LONDON – According to Bloomberg, easyJet has exited lease agreements on six Airbus aircraft owned by a Russian leasing company, GTLK.
This comes in response to the United Kingdom and the EU placing sanctions on GTLK, which is state-owned.
It is understood that the six Airbus aircraft are A319s but were not in active operation.
Due to COVID-19, the six jets have been placed in storage since March 2020, as per information sourced from Cirium.
More a Matter of Principle Than A Damaging Effect on the Carrier…
Considering the easyJet Group has around 319 aircraft in its fleet of subsidiaries, removing six aircraft isn’t that much of an issue operationally.
Transfer between subsidiaries can always happen, and with easyJet still due aircraft as well, the six can be easily replaced.
If anything, the decision was probably more a matter of principle and following the law rather than it having a damaging effect on the carrier.
It reinforces the political strength that the West has been giving in recent weeks in the wake of sanctions.
Will These Aircraft Head Back to Russia?
At this stage, it is unclear whether these aircraft will have to remain where they are stored, especially due to the current battle Western lessors are having on insurance claims.
For example, AerCap filed a $3.5bn insurance claim on March 30 for aircraft stuck or stolen in Russia, as well as Air Lease Corporation had to write off over $800m worth of assets too.
Another example, in terms of storage, comes from Canada where authorities over there seized a Volga-Dnepr Antonov AN-124 in Toronto back in early March.
So if Russia is seizing aircraft through nationalization, then the West will definitely keep their assets on the ground and will not move them until the crisis subsides.
Will We See More of this Tit-For-Tat?
It is becoming clearer that we will see more responsive action from both sides, particularly on the aviation front.
News will more than likely follow in the months ahead surrounding Russian lessors having to ax deals with Western carriers and make efforts to try and get the aircraft back into their home countries.
This is also down to the fact that The Cape Town Convention is making no difference to President Putin, and will do anything he can to damage the West on a non-military basis.

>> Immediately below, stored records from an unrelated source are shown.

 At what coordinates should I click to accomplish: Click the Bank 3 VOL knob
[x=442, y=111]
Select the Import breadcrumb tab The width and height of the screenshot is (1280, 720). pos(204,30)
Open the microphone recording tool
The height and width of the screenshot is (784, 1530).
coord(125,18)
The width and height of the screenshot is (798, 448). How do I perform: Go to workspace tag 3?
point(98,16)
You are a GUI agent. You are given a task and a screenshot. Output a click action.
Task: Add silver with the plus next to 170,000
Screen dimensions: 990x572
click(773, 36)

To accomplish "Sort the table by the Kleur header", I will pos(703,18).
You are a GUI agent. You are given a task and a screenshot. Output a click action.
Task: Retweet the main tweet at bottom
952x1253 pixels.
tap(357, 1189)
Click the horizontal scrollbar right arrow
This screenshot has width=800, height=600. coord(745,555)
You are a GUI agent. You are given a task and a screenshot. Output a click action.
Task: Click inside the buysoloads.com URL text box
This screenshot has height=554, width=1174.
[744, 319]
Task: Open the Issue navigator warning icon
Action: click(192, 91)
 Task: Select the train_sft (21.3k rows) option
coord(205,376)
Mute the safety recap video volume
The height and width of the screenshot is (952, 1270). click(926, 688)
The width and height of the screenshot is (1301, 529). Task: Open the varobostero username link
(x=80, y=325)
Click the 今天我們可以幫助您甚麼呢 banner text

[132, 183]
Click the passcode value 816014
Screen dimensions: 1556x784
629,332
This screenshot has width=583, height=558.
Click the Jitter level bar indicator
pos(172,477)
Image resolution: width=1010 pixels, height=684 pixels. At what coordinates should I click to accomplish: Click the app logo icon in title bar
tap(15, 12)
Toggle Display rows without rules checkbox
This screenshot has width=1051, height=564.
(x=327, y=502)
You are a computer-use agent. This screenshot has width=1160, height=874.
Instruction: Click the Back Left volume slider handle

Another example of tit-for-tat came from Boeing earlier this month, where it removed around 141 aircraft bound for Russian carriers, from its order book.
As Russian aviation begins its preparation for a sector without the Western world, news like what has come from easyJet this week will become a normal occurrence.
If Russia can be dependent on its own regarding aircraft production, then it doesn’t have to engage with the West on that front.
And that is exactly what Putin is using Ukraine for, although an unfortunate byproduct.
Further distancing themselves from the West, and making themselves more independent, will be something that won’t be easily achievable, but could be done.